My kids know the answer, but they are hesitant to answer because mom is crying, and mom doesn’t cry often. With timidity in their voices: “Because God gave us Jesus and he’s the greatest gift?” “Because the wise men gave Jesus gifts?”
And the one of those moments happened, when you speak and it is not you speaking, it came out something like this: “This has been a hard year. This is a hard Christmas, but this is not about us. We are celebrating Christ. We are celebrating that God is good and he loves us and gives good gifts. It’s not about what we get or even what we give. This isn’t about us. It’s about Jesus. This cancer isn’t about us. It’s about God and that He is Good, and he is going to do amazing things through this. This is not about us, so if that isn’t your attitude, you need to change it.”
This isn’t about insurance or what they are or are not going to pay for. This is about trust. I have no idea if the phone calls I’ve made, the emails my friends have sent, the tweets people have tweeted will make any difference. But what I do know, that I didn’t appreciate before, is that I have a lot of people who love me. God has had his hand on me since I was a young child, before I was born according Psalms. He has surrounded me with family and his Church, and they are lifting my up when I am down. That is one of his many gifts in my life. I have no reason to believe that God won’t carry me through this season because he has never let me down, even when I didn’t understand at the time. He’s not going to start now. I needed to recalibrate. I needed to repent for allowing the struggle with insurance to trump my trust in him. I allowed the insurance stuff to consume my thoughts, my waking up and laying down. I allowed it to become an idol in my life, so good to know that and LET IT GO!

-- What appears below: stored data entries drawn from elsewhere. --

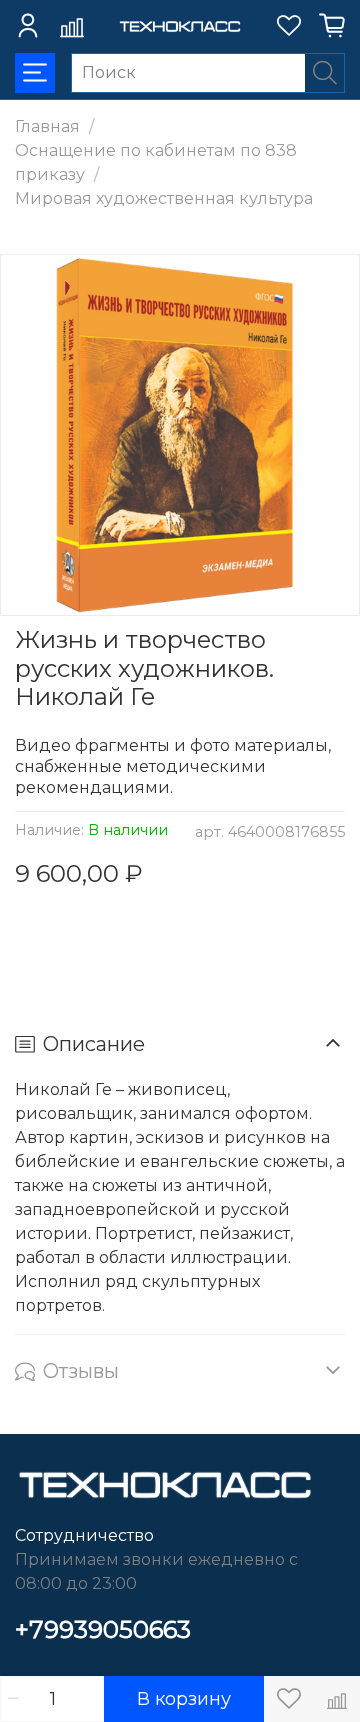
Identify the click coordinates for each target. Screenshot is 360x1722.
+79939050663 (103, 1629)
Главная (47, 126)
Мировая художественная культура (164, 198)
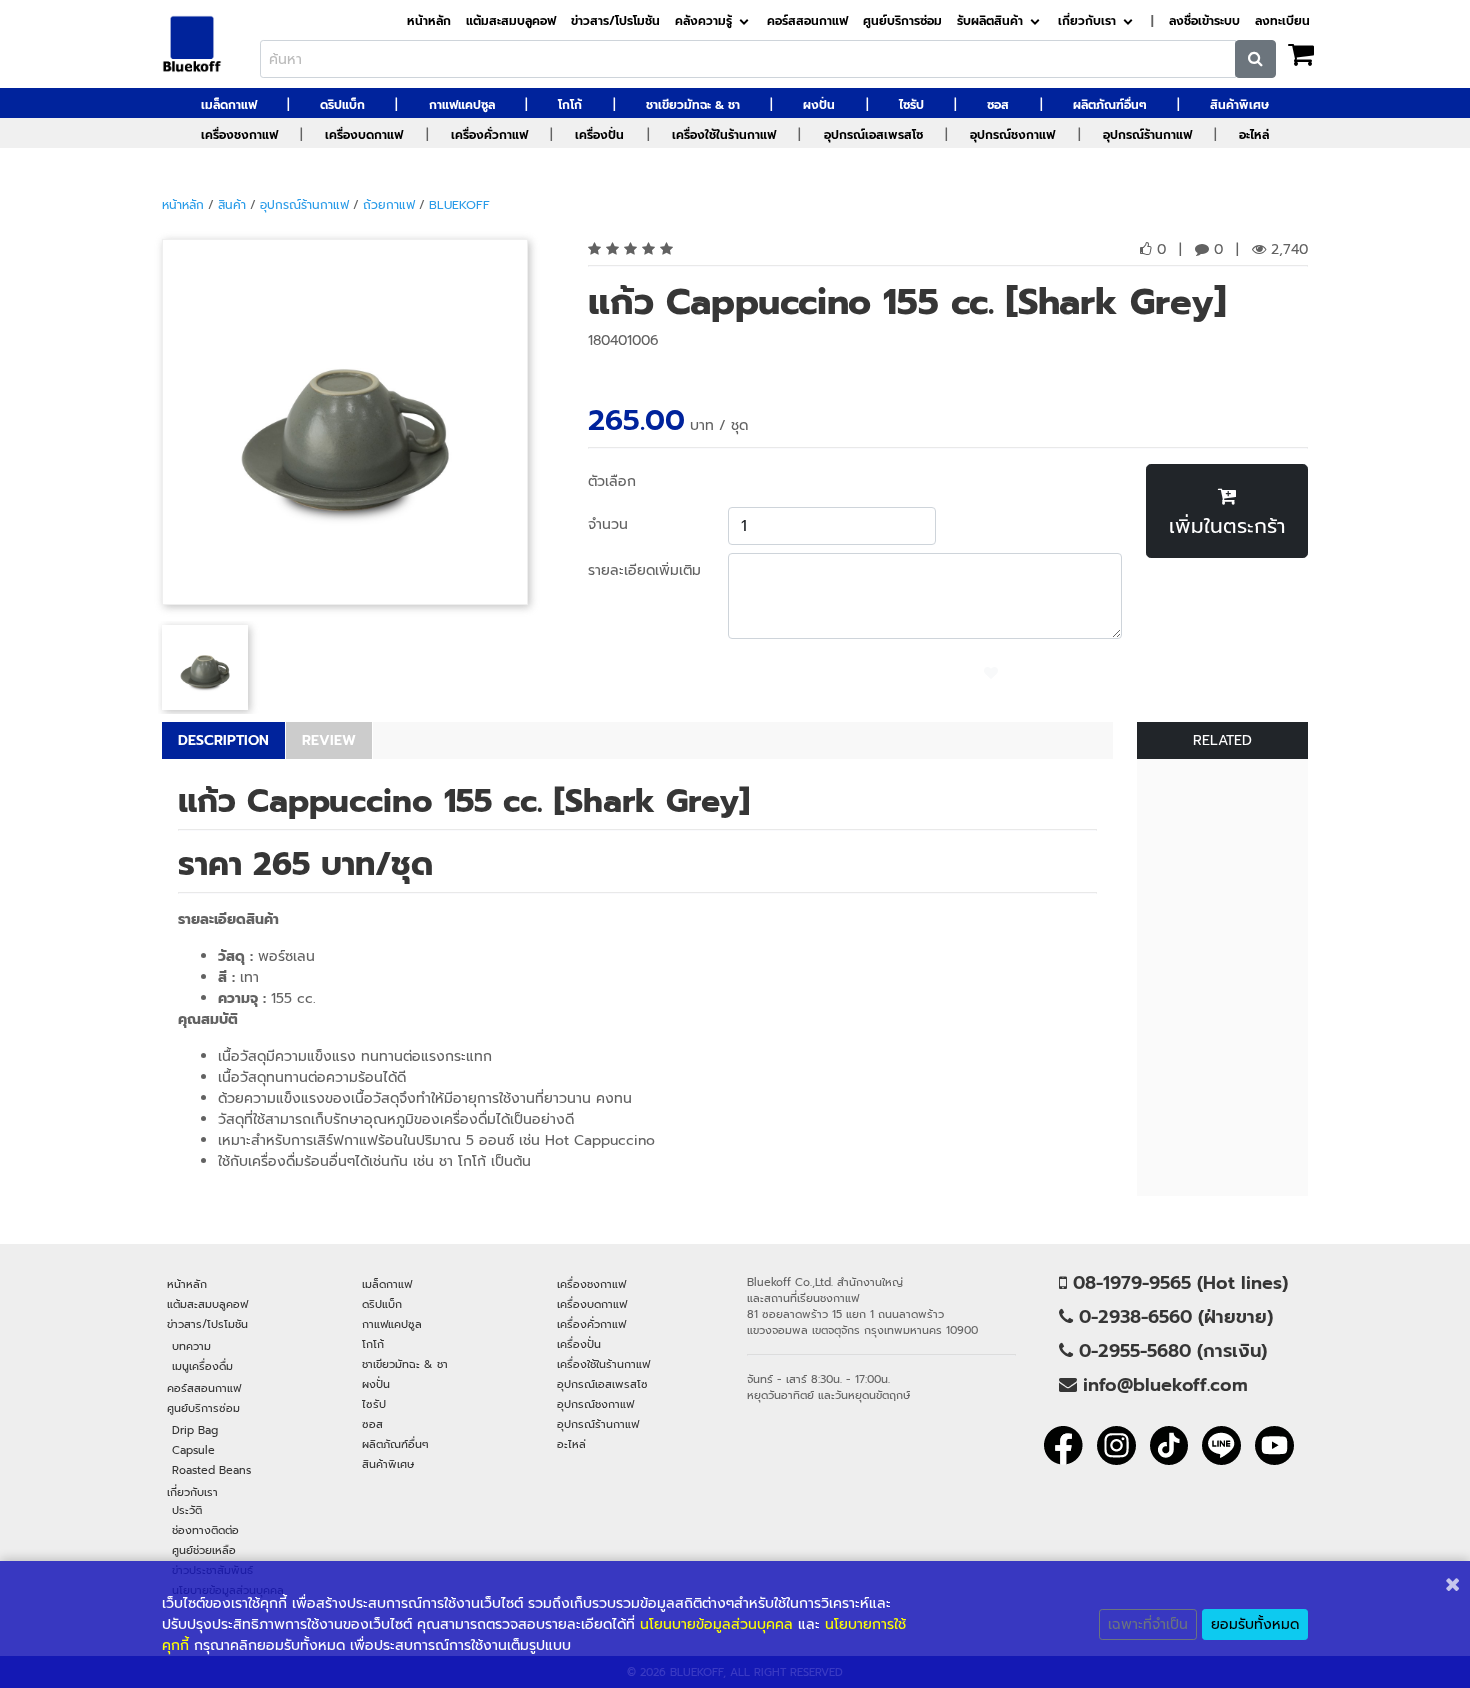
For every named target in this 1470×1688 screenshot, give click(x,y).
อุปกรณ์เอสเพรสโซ (873, 135)
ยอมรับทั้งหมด (1255, 1624)
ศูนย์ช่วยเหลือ (204, 1550)
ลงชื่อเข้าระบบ (1204, 21)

Repentance is another great gift. We make it a bad word… we add shame to it. Repentance is realizing you are wrong and turning toward what is right. You know the feeling when you are utterly lost and you recognize a landmark that helps you get your bearings? I got lost in Santiago, the beautiful winding streets turned into a maze of confusion of shops and cafés and wrong turns for three hours. I was so relieved when I saw the cathedral and could use that to get my bearings and find the courtyard outside my hotel. These landmarks allow a quick turnaround and get us headed in the right direction. That’s what repentance is like, the sweet relief of turning from being lost, from being wrong, to head in a good and safe direction. Deliverance!
I wonder, Lord, where do you want to recalibrate me today? Do it! On earth as it is in a Heaven! Amen and amen!